[Stored items]
★ ★ ★
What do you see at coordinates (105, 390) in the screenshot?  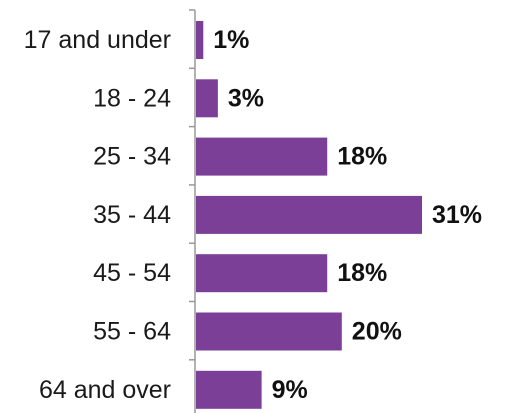 I see `category-label-64-and-over: 64 and over` at bounding box center [105, 390].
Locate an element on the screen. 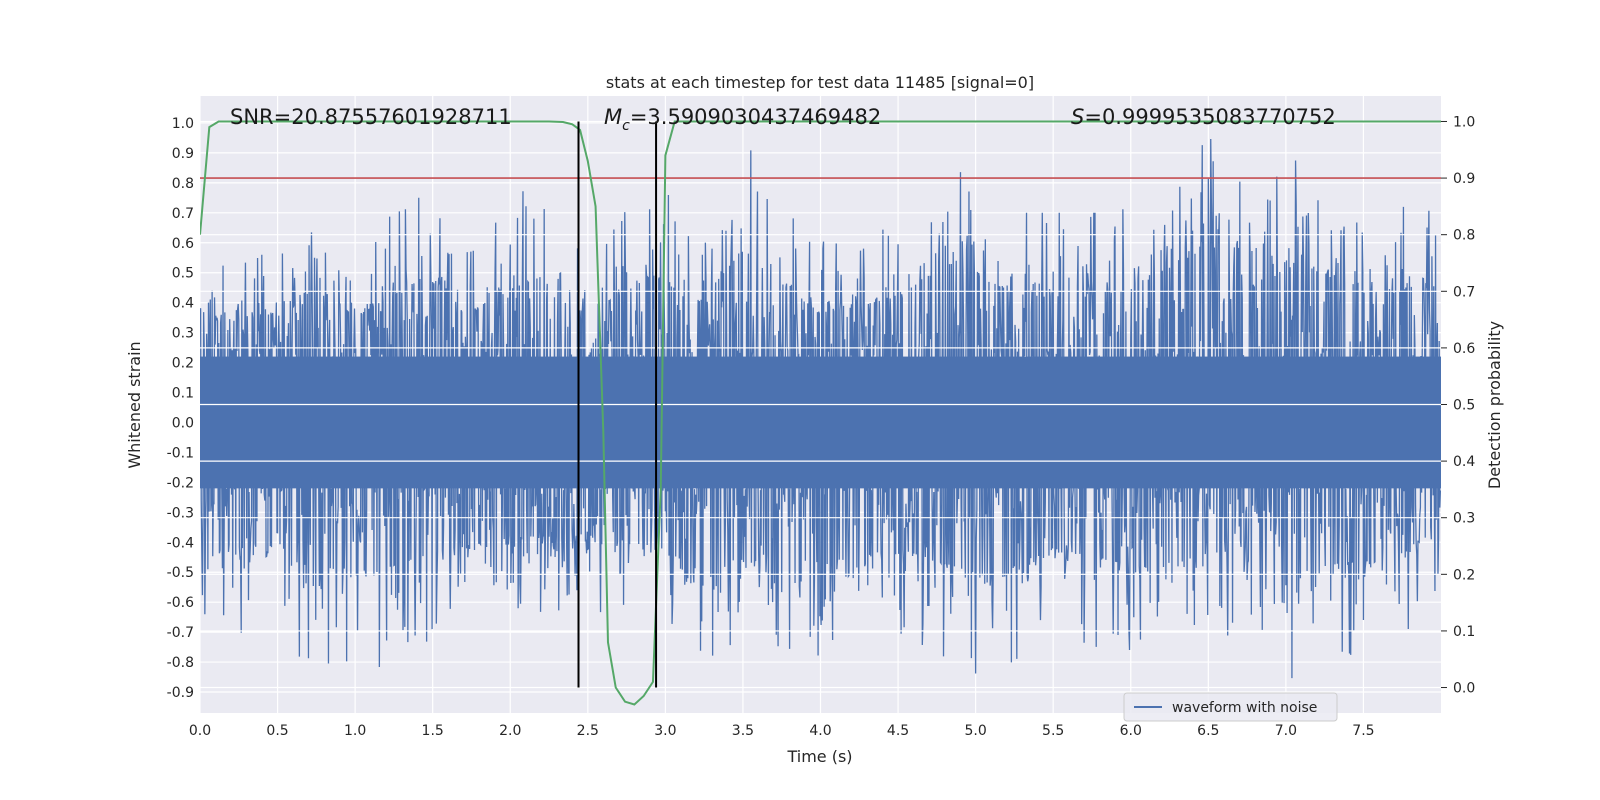 This screenshot has height=800, width=1600. mc-subscript: c is located at coordinates (626, 126).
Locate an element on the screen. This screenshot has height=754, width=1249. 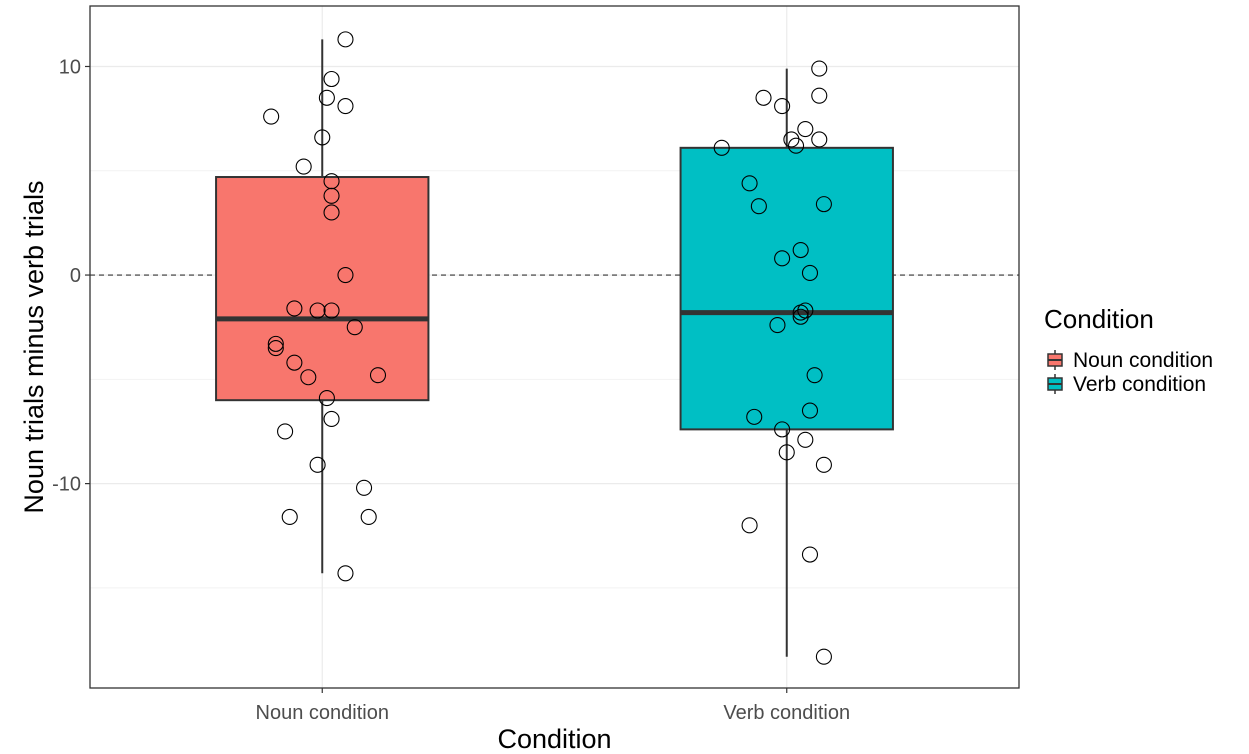
y-tick-label: 0 is located at coordinates (76, 276).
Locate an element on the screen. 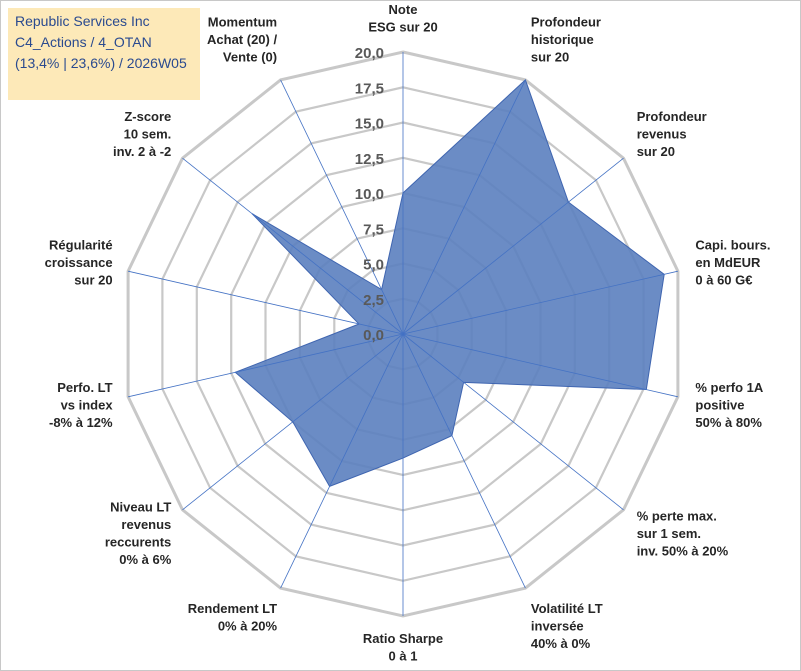 This screenshot has height=671, width=801. axis-label: Perfo. LT vs index -8% à 12% is located at coordinates (81, 405).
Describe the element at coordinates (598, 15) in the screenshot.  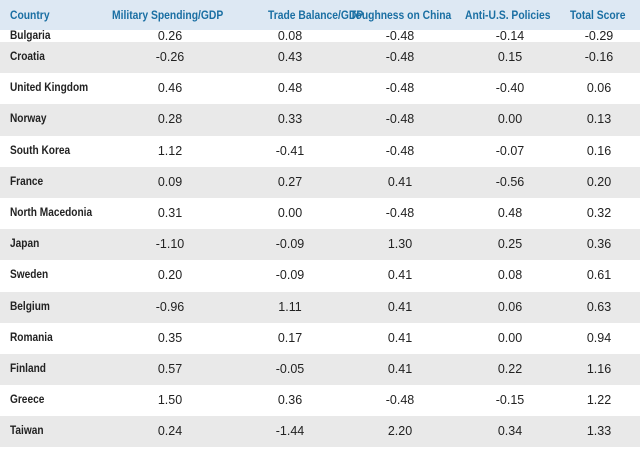
I see `header-total-score: Total Score` at that location.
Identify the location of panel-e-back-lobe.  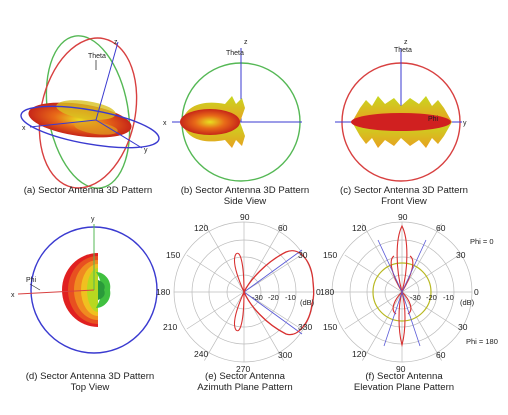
★ ★ ★
YOUR ASSIGNMENT: Return the records unchanged, beginning at the line that contains "Describe the element" and ending with the last line of the records. Leave out the pictures.

FINAL ANSWER:
Describe the element at coordinates (598, 15) in the screenshot.  
I see `header-total-score: Total Score` at that location.
Identify the location of panel-e-back-lobe.  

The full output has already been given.